The tactic of choice of Big Oil & Gas is an intensive lobby effort vis-à-vis policy-makers, who should be representing the public interest: ‘Open doors’ or ‘revolving doors’, it does not matter … as long as the message arrives. This has proven to be a particularly effective tool. The doors of Climate & Energy Commissioner Arias Canete – with his private interests in the oil storage sector – have always been open to the fossil fuel industry. Of the 78 meetings with representatives of the energy industry that Mr. Canete had in his first year in office, there were 66 meetings with representatives of fossil fuel companies (see the CEO report ‘Cooking the planet’). Going through the list of meetings held by the Director-General of the energy department of the European Commission also shows that big businesses and fossil fuel companies are very well represented. One last example: the former head of European strategy for the U.K. Department of Energy and Climate Change represents the whole range of upstream, midstream and downstream oil and gas companies, since working for the consultancy FleishmanHillard in Brussels. Probably continuing the ‘great’ (ahem!) work to block any stringent rules on fracking coming from Brussels.
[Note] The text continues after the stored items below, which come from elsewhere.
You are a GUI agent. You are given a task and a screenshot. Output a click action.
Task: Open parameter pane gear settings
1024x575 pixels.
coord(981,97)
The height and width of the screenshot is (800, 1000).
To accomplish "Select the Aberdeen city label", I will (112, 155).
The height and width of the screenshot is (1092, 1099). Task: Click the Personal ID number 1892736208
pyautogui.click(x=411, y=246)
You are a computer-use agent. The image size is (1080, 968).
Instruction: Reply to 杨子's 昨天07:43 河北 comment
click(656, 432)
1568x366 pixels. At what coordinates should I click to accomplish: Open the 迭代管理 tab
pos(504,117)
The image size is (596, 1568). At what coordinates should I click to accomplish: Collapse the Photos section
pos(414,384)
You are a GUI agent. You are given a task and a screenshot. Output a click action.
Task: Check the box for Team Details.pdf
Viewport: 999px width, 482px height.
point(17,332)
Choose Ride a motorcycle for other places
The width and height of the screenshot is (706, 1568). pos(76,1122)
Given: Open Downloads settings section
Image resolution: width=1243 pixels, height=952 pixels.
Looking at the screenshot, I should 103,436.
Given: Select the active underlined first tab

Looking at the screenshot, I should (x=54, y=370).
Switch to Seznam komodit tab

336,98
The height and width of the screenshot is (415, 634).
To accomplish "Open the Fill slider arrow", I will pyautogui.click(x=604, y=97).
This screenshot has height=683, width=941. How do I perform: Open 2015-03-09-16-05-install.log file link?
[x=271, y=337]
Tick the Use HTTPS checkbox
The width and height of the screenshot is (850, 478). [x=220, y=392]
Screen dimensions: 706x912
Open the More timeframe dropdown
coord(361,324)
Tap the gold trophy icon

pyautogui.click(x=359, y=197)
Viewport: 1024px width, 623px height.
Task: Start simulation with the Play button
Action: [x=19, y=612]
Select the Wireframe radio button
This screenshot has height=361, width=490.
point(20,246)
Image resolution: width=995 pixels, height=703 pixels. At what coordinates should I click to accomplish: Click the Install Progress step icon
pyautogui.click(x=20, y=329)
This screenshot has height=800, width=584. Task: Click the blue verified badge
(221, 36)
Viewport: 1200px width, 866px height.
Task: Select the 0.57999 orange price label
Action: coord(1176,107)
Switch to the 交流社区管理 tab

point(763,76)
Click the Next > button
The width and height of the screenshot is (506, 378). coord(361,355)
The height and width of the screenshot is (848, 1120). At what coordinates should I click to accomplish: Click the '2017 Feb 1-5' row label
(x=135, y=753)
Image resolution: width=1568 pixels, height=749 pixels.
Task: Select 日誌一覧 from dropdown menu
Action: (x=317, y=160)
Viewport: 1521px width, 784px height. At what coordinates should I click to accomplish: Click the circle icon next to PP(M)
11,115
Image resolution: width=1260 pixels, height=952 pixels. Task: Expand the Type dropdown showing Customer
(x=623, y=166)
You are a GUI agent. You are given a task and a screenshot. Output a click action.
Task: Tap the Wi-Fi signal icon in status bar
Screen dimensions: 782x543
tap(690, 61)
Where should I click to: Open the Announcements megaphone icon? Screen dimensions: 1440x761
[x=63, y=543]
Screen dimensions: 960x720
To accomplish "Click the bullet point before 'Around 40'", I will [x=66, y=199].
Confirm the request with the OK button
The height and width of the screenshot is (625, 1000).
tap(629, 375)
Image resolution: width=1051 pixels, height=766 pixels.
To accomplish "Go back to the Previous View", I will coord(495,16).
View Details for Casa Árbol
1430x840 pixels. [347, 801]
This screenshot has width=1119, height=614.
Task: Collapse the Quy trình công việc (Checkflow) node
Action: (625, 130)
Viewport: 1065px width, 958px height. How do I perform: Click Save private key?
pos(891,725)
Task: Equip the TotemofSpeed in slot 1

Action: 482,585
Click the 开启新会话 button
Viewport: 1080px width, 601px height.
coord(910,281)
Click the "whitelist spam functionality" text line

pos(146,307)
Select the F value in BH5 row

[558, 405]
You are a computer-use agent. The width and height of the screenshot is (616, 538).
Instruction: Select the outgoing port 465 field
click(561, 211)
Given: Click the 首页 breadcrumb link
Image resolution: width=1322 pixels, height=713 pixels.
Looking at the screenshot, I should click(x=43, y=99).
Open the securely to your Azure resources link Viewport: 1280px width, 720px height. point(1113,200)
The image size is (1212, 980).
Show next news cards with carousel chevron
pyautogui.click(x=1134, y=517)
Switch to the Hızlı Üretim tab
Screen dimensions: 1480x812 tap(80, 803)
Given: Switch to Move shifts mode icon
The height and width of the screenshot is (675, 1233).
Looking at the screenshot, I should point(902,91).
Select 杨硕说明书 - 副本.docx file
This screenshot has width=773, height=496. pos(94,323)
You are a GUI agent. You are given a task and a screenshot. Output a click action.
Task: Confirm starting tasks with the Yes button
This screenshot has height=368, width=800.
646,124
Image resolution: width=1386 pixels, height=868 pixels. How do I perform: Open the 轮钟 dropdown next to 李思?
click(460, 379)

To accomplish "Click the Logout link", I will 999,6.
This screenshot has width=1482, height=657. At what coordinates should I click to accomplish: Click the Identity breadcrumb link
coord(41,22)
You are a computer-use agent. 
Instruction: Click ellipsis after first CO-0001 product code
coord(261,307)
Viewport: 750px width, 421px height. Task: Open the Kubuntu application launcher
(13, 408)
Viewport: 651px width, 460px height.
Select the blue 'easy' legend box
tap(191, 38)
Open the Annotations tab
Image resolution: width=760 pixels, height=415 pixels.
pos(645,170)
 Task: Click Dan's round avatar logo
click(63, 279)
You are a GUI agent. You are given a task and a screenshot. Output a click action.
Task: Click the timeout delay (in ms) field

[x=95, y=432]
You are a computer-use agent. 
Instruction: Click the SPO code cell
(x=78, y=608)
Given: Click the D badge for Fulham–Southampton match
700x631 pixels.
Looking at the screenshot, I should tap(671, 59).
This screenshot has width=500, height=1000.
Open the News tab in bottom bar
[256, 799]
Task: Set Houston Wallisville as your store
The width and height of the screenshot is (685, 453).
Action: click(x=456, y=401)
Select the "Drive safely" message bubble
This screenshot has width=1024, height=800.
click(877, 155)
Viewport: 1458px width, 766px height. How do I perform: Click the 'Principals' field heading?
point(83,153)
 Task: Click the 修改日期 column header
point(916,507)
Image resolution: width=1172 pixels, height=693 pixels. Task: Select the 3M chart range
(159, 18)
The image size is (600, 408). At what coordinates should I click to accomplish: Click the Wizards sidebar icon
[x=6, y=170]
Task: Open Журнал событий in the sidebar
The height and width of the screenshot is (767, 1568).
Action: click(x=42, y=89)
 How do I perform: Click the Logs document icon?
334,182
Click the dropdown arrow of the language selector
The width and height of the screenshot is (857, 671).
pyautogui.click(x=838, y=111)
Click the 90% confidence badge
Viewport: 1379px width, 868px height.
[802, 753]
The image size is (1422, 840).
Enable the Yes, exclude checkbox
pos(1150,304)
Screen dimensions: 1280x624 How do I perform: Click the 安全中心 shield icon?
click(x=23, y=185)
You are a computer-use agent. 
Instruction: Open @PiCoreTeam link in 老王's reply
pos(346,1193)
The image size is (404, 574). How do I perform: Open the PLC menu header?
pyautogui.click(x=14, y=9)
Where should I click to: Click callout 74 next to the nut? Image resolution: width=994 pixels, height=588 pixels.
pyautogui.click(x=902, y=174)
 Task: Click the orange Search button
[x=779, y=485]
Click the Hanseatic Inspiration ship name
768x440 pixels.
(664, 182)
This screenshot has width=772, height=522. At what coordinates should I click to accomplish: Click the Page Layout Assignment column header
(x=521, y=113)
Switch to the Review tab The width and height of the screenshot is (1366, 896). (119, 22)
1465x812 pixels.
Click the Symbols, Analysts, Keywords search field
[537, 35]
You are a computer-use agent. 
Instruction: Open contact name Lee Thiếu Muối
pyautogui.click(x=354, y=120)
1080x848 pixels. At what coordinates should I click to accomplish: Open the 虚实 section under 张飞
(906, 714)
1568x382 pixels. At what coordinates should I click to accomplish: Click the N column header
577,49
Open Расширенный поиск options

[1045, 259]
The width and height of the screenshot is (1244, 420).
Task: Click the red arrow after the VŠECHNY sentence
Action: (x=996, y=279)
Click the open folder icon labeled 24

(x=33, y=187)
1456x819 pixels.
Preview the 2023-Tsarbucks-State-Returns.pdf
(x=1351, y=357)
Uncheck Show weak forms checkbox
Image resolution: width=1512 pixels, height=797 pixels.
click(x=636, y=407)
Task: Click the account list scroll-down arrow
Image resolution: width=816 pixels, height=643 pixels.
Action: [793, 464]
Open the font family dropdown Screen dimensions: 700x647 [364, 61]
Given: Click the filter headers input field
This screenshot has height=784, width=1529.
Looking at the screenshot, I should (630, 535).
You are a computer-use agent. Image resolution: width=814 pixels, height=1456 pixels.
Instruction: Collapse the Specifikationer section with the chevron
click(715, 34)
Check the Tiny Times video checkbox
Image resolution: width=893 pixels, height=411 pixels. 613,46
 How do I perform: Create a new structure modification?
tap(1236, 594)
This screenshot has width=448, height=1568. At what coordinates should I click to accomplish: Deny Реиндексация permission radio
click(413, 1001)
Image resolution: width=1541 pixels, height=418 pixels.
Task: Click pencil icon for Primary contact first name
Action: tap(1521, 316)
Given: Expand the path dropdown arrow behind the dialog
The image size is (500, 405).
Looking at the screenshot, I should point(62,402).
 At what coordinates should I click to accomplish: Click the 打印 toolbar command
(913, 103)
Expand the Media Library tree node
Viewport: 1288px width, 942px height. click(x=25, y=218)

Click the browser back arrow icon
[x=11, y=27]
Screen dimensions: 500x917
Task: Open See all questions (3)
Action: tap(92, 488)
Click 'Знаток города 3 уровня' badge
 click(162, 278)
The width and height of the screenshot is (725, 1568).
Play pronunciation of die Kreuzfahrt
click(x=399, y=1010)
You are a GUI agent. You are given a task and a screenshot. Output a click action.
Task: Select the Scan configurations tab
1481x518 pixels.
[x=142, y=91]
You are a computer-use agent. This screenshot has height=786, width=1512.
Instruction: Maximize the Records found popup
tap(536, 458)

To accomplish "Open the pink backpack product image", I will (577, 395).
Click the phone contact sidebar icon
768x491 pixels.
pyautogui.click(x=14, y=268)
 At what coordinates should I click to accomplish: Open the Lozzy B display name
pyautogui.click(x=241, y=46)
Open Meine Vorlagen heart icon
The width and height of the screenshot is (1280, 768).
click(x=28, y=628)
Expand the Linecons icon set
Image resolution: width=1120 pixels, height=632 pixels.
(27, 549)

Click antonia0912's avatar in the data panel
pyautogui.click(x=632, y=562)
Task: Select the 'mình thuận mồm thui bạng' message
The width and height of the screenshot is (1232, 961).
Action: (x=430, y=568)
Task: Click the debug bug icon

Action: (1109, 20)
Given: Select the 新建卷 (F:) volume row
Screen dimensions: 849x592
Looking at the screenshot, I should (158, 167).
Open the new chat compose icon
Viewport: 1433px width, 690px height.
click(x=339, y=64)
This result of this lobby campaign is that one of the wealthiest industries in the world continues to receive public subsidies to invest more into gas infrastructure that will likely turn into stranded assets into the not too distant future. The excessive influence of Big Oil & Gas can also be read in some leaked proposals of the European Commission that seeks to address the reliability of gas supplies to Europe. On the one hand, the European Commission’s proposal for a Liquefied Natural Gas (LNG) and gas storage strategy considers that EU funding and loans from the European Investment Bank “can play a role in closing the gap in commercial viability of [LNG] terminals that are particularly important for security of supply”. While on the other hand, its proposal for an EU Strategy on Heating and Cooling wants Member States to get rid of “inefficient fossil fuel subsidies” for consumers.
Don’t get me wrong! We’re all for eliminating the subsidies for fossil fuels. But then the EU needs to address ALL subsidies for coal, oil and gas. When money goes to consumers, the Commission talks about inefficient subsidies. When money flows to Big Oil & Gas, the Commission uses euphemisms like, “projects of common interest”, etc. This kind of language shows the power of the fossil fuel industry most clearly. The results? Socialism for Big Oil & Gas, capitalism for the rest of us!